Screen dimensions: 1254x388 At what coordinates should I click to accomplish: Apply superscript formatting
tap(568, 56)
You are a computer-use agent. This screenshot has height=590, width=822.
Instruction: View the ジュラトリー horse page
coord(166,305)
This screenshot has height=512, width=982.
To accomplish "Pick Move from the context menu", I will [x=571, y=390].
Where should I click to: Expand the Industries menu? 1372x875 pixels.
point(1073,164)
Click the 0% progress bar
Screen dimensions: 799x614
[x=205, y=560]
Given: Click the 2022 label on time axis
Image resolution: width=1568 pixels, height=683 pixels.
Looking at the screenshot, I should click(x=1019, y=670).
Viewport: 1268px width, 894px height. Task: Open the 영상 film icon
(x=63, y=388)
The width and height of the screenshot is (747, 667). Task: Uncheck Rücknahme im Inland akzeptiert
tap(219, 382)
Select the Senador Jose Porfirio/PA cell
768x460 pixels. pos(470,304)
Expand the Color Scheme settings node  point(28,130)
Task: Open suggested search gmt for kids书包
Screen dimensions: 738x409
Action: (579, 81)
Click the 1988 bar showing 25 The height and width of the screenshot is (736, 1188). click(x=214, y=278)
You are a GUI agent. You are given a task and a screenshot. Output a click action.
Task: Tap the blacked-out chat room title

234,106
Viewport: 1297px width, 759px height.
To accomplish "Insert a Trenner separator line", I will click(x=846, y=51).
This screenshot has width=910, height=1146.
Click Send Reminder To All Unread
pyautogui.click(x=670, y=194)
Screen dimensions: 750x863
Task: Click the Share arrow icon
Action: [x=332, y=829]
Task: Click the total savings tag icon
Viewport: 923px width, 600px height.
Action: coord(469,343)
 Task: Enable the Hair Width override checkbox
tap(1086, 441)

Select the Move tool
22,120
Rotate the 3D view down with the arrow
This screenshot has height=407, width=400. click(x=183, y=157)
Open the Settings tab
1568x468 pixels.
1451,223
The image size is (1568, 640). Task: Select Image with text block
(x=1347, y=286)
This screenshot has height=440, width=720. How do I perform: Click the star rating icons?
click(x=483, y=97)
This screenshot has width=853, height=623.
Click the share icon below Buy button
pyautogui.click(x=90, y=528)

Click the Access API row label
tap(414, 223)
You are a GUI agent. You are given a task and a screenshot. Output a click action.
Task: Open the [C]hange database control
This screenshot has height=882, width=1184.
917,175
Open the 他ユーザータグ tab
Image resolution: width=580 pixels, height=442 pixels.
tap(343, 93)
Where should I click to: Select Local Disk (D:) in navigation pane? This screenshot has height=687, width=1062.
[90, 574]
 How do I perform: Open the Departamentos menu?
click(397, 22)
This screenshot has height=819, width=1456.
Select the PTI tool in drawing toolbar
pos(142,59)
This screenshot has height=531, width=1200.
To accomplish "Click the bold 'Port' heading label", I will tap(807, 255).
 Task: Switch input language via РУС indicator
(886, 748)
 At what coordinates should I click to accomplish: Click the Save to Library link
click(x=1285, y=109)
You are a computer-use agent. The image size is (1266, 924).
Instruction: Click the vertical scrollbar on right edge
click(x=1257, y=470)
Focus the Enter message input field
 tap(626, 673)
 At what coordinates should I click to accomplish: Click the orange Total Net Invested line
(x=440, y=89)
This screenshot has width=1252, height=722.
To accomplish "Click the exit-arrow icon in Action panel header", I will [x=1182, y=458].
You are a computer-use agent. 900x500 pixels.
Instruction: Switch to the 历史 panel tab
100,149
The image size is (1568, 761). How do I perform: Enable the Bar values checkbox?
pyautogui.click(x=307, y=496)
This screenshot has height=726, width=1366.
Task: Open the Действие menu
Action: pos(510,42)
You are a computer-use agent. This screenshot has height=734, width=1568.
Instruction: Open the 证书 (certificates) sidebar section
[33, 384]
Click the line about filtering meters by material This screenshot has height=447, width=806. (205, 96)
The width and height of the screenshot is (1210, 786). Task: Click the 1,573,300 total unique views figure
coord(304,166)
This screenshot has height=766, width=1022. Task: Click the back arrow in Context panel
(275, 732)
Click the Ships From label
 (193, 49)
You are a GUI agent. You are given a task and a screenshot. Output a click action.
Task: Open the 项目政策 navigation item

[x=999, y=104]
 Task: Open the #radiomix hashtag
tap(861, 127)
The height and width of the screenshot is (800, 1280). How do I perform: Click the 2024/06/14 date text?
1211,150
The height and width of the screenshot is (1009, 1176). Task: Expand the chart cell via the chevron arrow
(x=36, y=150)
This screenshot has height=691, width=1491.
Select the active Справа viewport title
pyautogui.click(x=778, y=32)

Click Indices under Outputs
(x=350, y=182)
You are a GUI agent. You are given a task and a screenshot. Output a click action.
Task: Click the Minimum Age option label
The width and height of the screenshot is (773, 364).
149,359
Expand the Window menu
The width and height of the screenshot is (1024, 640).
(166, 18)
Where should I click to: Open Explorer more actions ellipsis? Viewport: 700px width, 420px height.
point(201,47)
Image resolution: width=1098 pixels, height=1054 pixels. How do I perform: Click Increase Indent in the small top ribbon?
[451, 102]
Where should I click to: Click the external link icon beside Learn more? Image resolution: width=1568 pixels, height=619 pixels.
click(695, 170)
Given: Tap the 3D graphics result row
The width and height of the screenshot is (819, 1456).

Exercise aim: Since only part of the listing is wanted, copy exactly the lines from the one holding "Viewport: 1268px width, 894px" to the one holding "Task: Click the total savings tag icon", both included.

Solution for this task:
Viewport: 1268px width, 894px height. Task: Open the 영상 film icon
(x=63, y=388)
The width and height of the screenshot is (747, 667). Task: Uncheck Rücknahme im Inland akzeptiert
tap(219, 382)
Select the Senador Jose Porfirio/PA cell
768x460 pixels. pos(470,304)
Expand the Color Scheme settings node  point(28,130)
Task: Open suggested search gmt for kids书包
Screen dimensions: 738x409
Action: (579, 81)
Click the 1988 bar showing 25 The height and width of the screenshot is (736, 1188). click(x=214, y=278)
You are a GUI agent. You are given a task and a screenshot. Output a click action.
Task: Tap the blacked-out chat room title

234,106
Viewport: 1297px width, 759px height.
To accomplish "Insert a Trenner separator line", I will click(x=846, y=51).
This screenshot has width=910, height=1146.
Click Send Reminder To All Unread
pyautogui.click(x=670, y=194)
Screen dimensions: 750x863
Task: Click the Share arrow icon
Action: [x=332, y=829]
Task: Click the total savings tag icon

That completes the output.